(Stored records)

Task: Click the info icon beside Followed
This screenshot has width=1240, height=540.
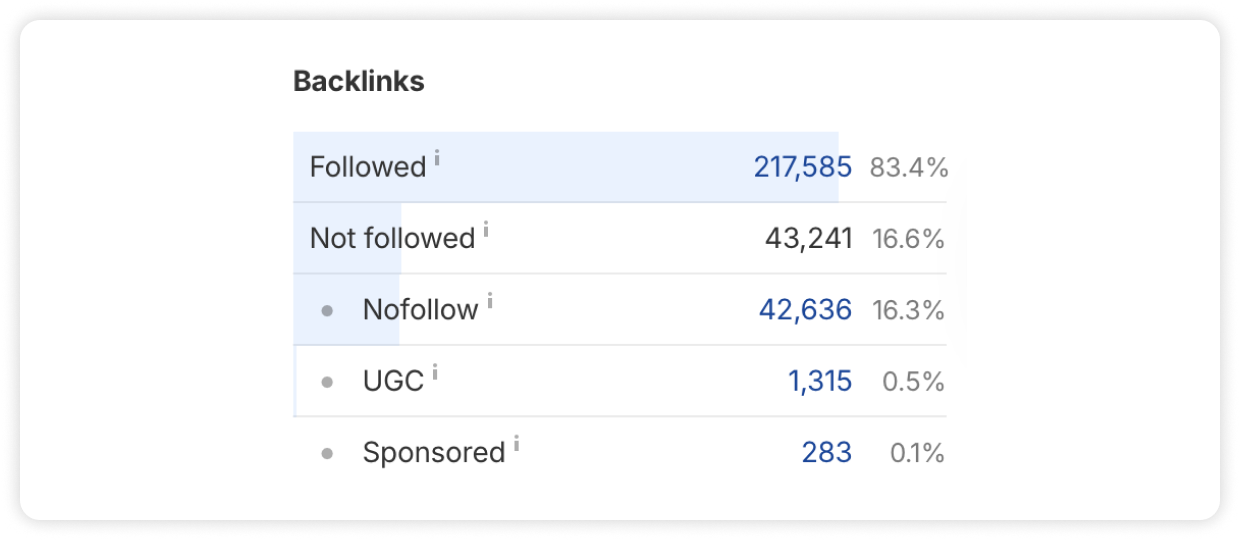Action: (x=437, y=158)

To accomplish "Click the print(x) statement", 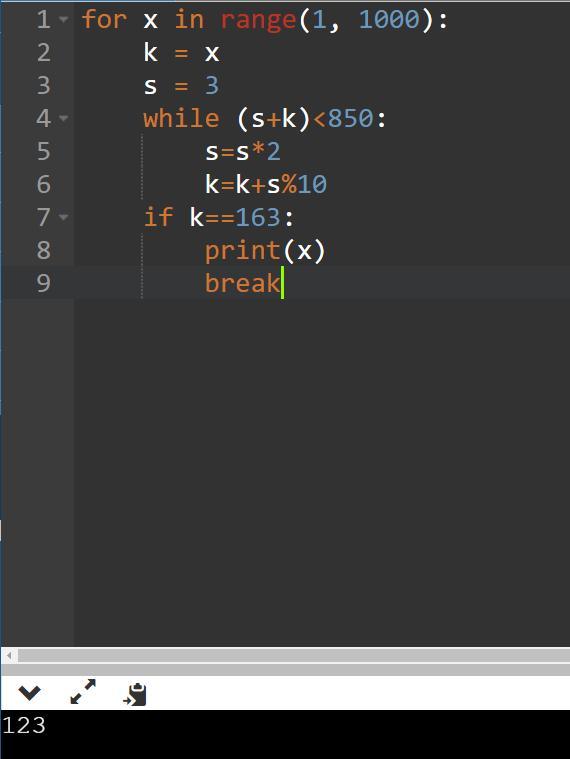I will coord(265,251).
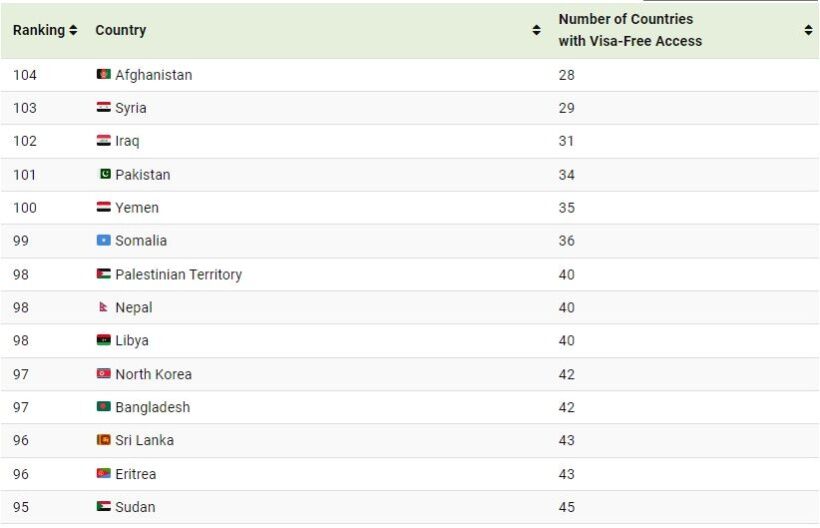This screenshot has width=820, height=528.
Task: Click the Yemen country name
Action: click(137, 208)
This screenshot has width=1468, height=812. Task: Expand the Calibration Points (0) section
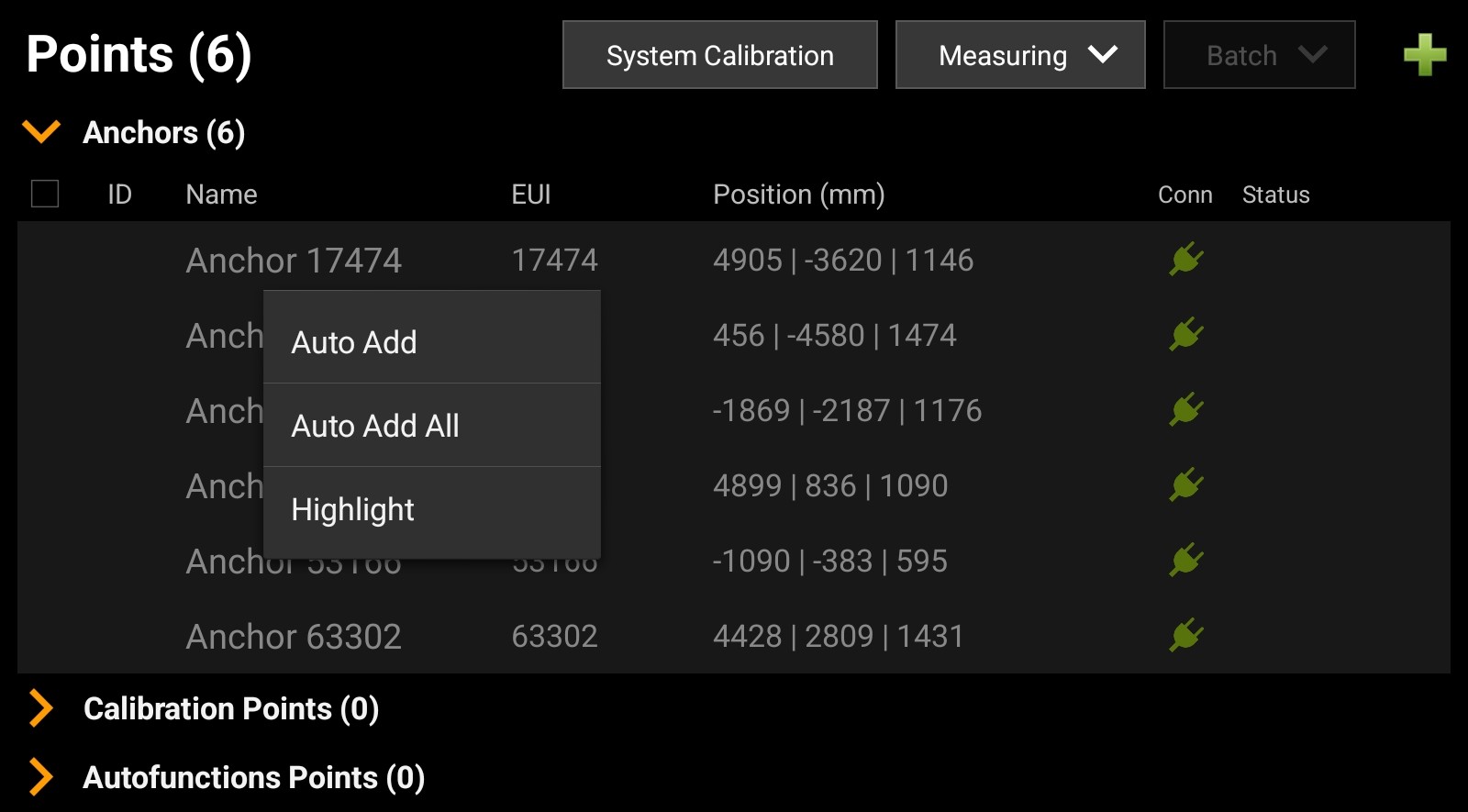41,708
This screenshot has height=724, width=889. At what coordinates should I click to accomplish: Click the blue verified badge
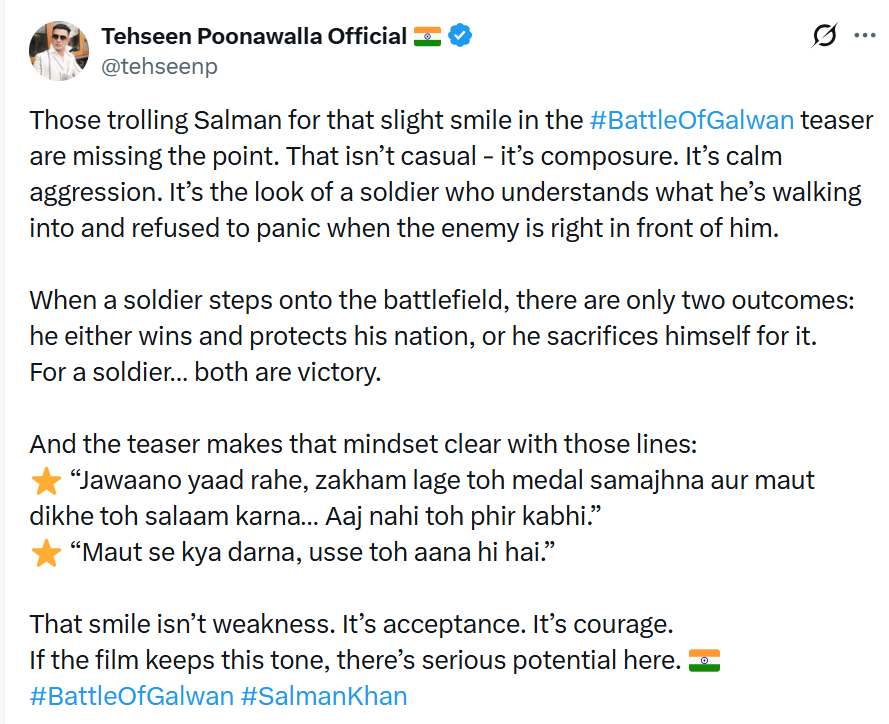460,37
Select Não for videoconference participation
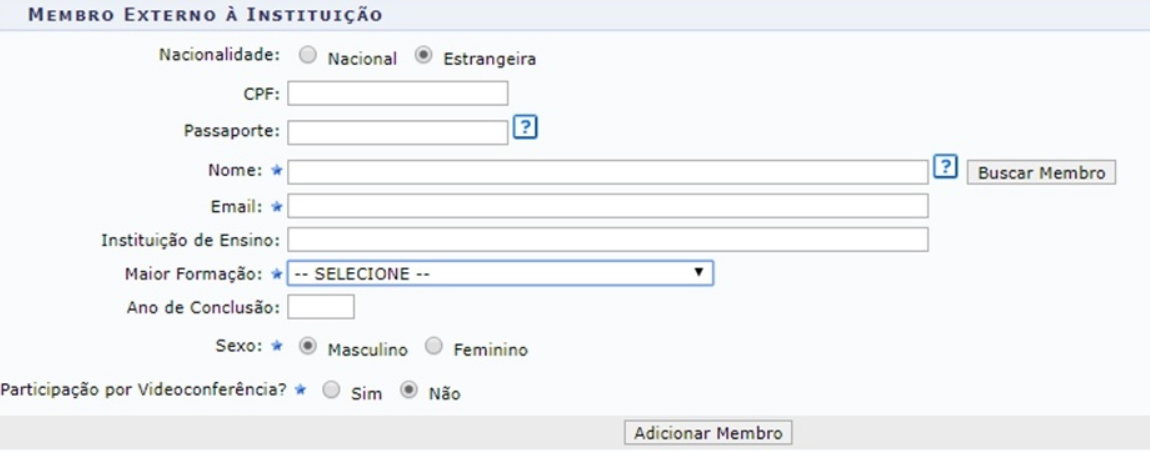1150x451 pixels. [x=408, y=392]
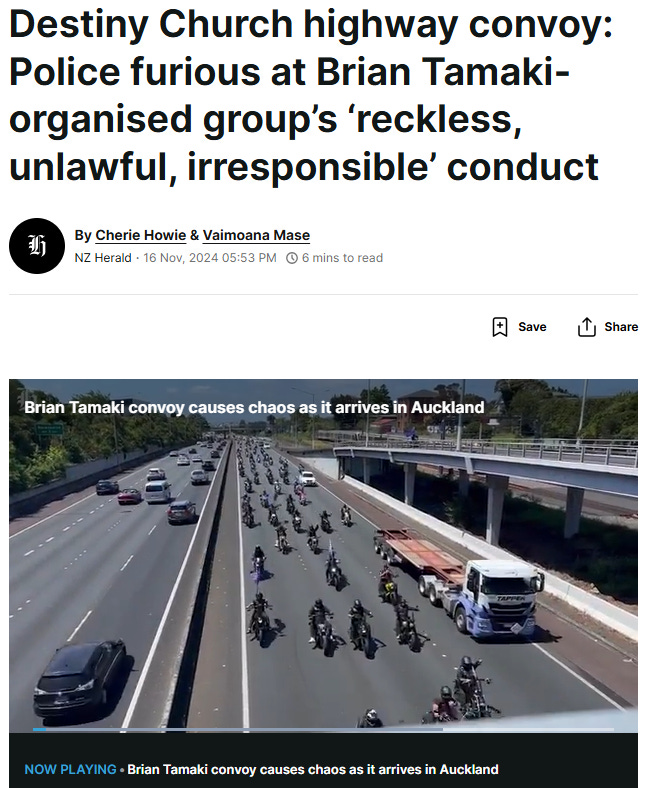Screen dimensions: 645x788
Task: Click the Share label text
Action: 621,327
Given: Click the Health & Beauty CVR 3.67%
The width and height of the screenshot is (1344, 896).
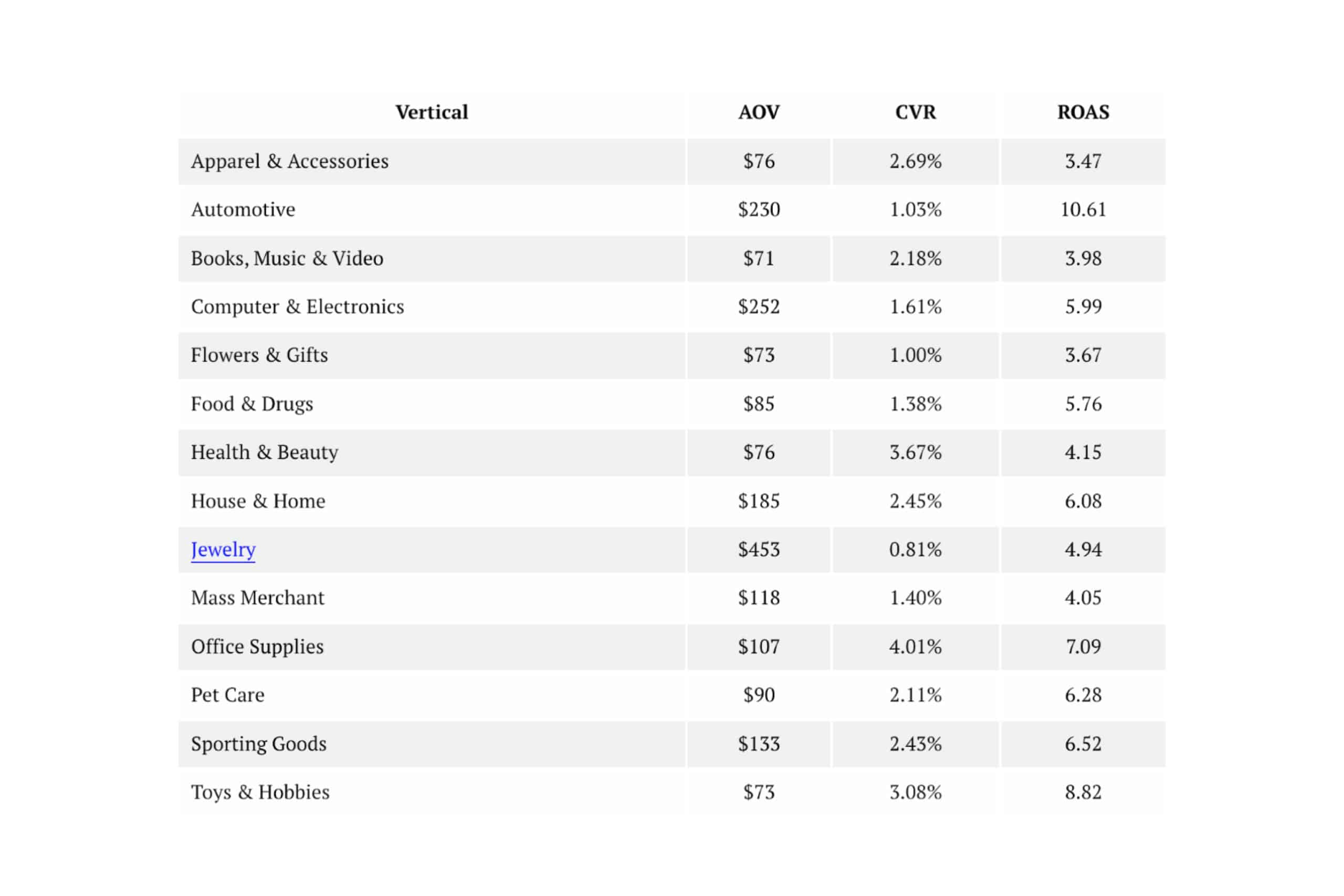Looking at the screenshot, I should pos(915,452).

_Aim of the exercise_:
Quote precisely the lines of the data from the line containing "Given: Click the Health & Beauty CVR 3.67%" through its final line, both included, excluding pictures.

_Task solution_:
Given: Click the Health & Beauty CVR 3.67%
The width and height of the screenshot is (1344, 896).
Looking at the screenshot, I should pos(915,452).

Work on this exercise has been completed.